Kimi mi kastediyorum?

*

TABİİ ki, ünlü pop şarkıcısı Sir Elton John ile ‘zevci’ veya ‘zevcesi’ Mister David Furnish’i kastediyorum.

Çarşamba günü álá ve valáyla dünya evine girdiler ya!

Zaten sırf onlar değil, Majesteleri Ülkesi’nde yasa değişip eşcinsellerin kendi aralarında evlenebilmelerine izin çıkınca, aynı gün tam yedi yüz ‘çift’ (!) önce belediye memuru, sonra da peder efendi karşısında birbirlerine ‘sadakát’ yemini ettiler.

Eh, ne diyeyim, bari Allah aynı yastıkta ihtiyarlatsın!

*

HAYIR hayır, ben bunda yoğum! Yoğum ve de olamam!

‘Gay’ evliliği konusunun gündeme gelmesi dahi nevrimi döndürüveriyor.

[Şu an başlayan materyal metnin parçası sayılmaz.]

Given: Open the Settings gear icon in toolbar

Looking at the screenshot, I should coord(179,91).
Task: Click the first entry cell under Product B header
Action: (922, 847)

Hele hele, bir de bazı ülkelerde olduğu gibi eşcinsellere evlat edinmek hakkı tanınmıyor mu, işte o zaman kan tam beynime sıçrıyor!

Pekii, muhafazakár mıyım? Gerici miyim? Mürteci miyim?

Yoksa, ‘homofobik’ tabir edilen cinsten bir ‘şorolo’ düşmanı mıyım?

Haşa!

*

EVET, haşa ve de tam tersine, ayaklarım yere basalı beri, ezilen veya hor görülen istisnasız bütün azınlıklar gibi eşcinselleri de, ilke olarak sonuna kadar sahiplendim.

Háttá öyle ki, ‘Le Monde’un Türkiye temsilcisi ve ‘azılı’ (!) eşcinsel sevgili arkadaşım Jean Pierre Tieck’in ölümü ertesinde yazdığım yazıdan sonra, bazı zavallılar beni de ‘yumuşak’ (!) kategorisine sokmaya kalkışarak, belden aşağı vurmaya çalıştılar.

Doğrusu, bu ‘sertler’ (!) boy boy ve yaş yaş, dört çocuklu ve övünmek gibi olmasın ama, haniyse bin kadınlı bir adama kara çalmak için pek bir ‘akıllıymışlar’ (!)

*

HER neyse de, benim insan cinsellikleri konusundaki yegáne tutumum şudur:

Herkes kendi ‘uçkur’undan sorumlu olduğu için, kimsenin, reşid bireyler arasındaki gönüllü ilişkilere burnunu sokmaya hakkı yoktur.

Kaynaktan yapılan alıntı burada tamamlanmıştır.